Exacerbation of chronic obstructive pulmonary disease in the elderly is
the fourth leading cause of death in the United States. Otitis media
can be treated with antibiotics; however, the emergence of antibiotic
resistance makes vaccines against nontypeable Haemophilus influenzae an
attractive alternative to those classes of drugs. The
[[Page 21640]]
current Haemophilus influenzae type b conjugate vaccines have no
protective effect against nontypeable strains.
The technologies described herein are conjugate vaccines against
nontypeable Haemophilus influenzae. The vaccines are comprised of
lipooligosaccharides (LOS) from which esterified fatty acids have been
removed from lipid A to form detoxified LOS conjugated to an
immunogenic carrier such as tetanus toxoid, and an adjuvant such as
alum. In vivo data in the Chinchilla animal model are available. The
vaccines can be potentially used as a component in a combination
vaccine with other pediatric vaccine components.
Applications: Vaccines for the prevention of respiratory infections
and otitis media caused by nontypeable Haemophilus influenzae.
Advantages:
Novel vaccine candidates.
Conserved antigen.
Development Status: In vitro and in vivo data can be provided upon
request. Data is also available from a phase I clinical trial with a
representative vaccine showing safety and immunogenicity in adults.
Market:
Pediatric vaccines.
Preventative vaccines.
Inventors: Xin-xing Gu (NIDCD), John Robbins (NICHD), et al.
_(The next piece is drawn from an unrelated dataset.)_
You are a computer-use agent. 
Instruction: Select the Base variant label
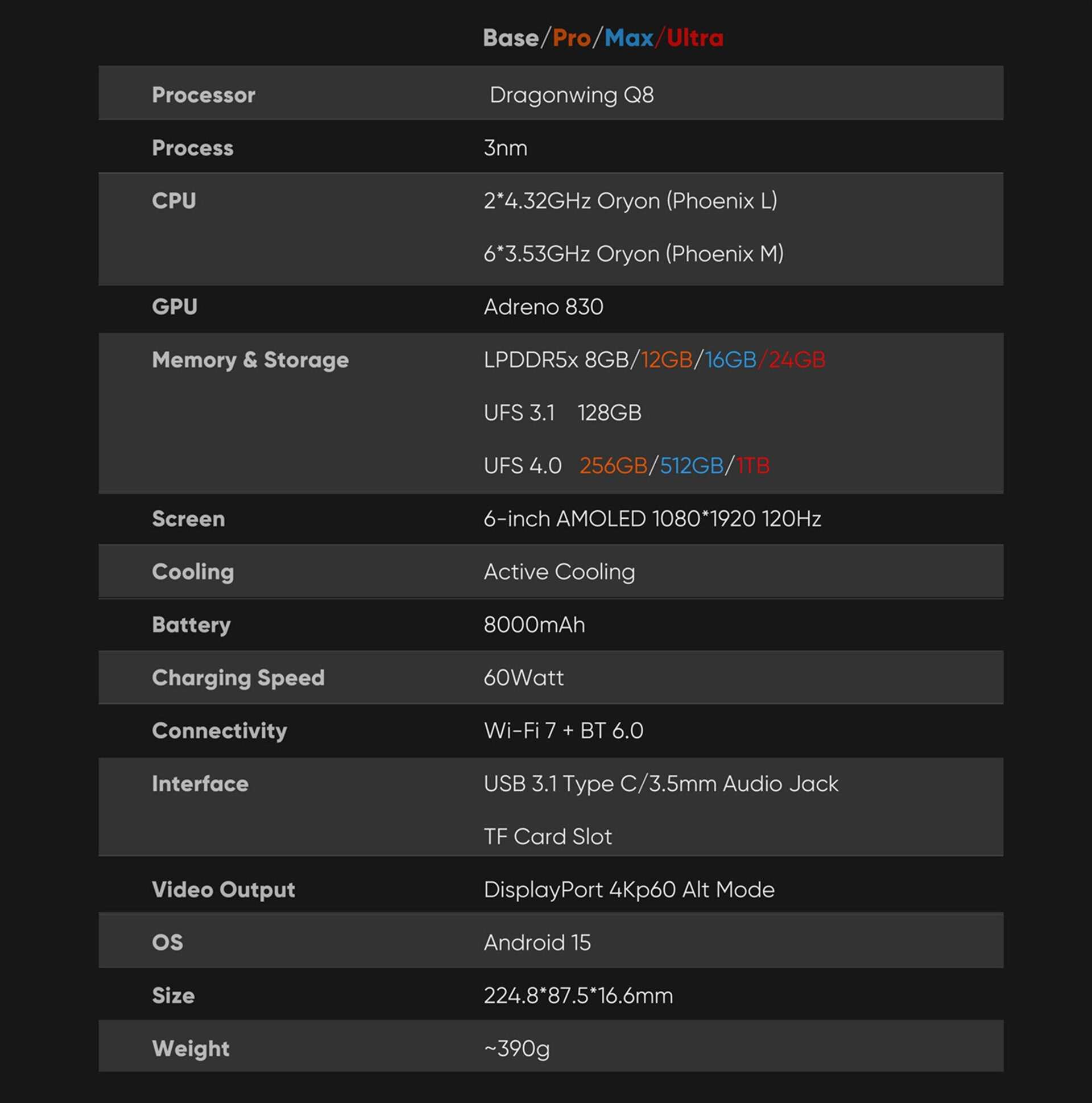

Related Publication: W Hong et al. Protection against nontypeable
Haemophilus influenzae challenges by mucosal vaccination with a
detoxified lipooligosaccharide conjugate in two chinchilla models.
Microbes Infect. 2010 Jan;12(1):11-18. [PubMed: 19782149]
Patent Status:
U.S. Patent 6,207,157 issued 27 Mar 2001 (HHS Ref. No. E-
228-1995/1-US-01).
U.S. Patent 6,607,725 issued 19 Aug 2003 (HHS Ref. No. E-
228-1995/1-US-02).
U.S. Patent 7,641,906 issued 05 Jan 2010 (HHS Ref. No. E-
217-2001/0-US-06).
Licensing Status: Available for licensing.
Licensing Contact: Kevin W. Chang, Ph.D.; 301-435-5018;
changke@mail.nih.gov.
Collaborative Research Opportunity: The National Institute on
Deafness and Other Communication Disorders, Vaccine Research Section,
is seeking statements of capability or interest from parties interested
in collaborative research to further develop, evaluate, or
commercialize the subject technology. Please contact Brian W. Bailey,
Ph.D. at 301-594-4094 or bbailey@mail.nih.gov for more information.
Dated: April 20, 2010.
Richard U. Rodriguez,
Director, Division of Technology Development and Transfer, Office of
Technology Transfer, National Institutes of Health.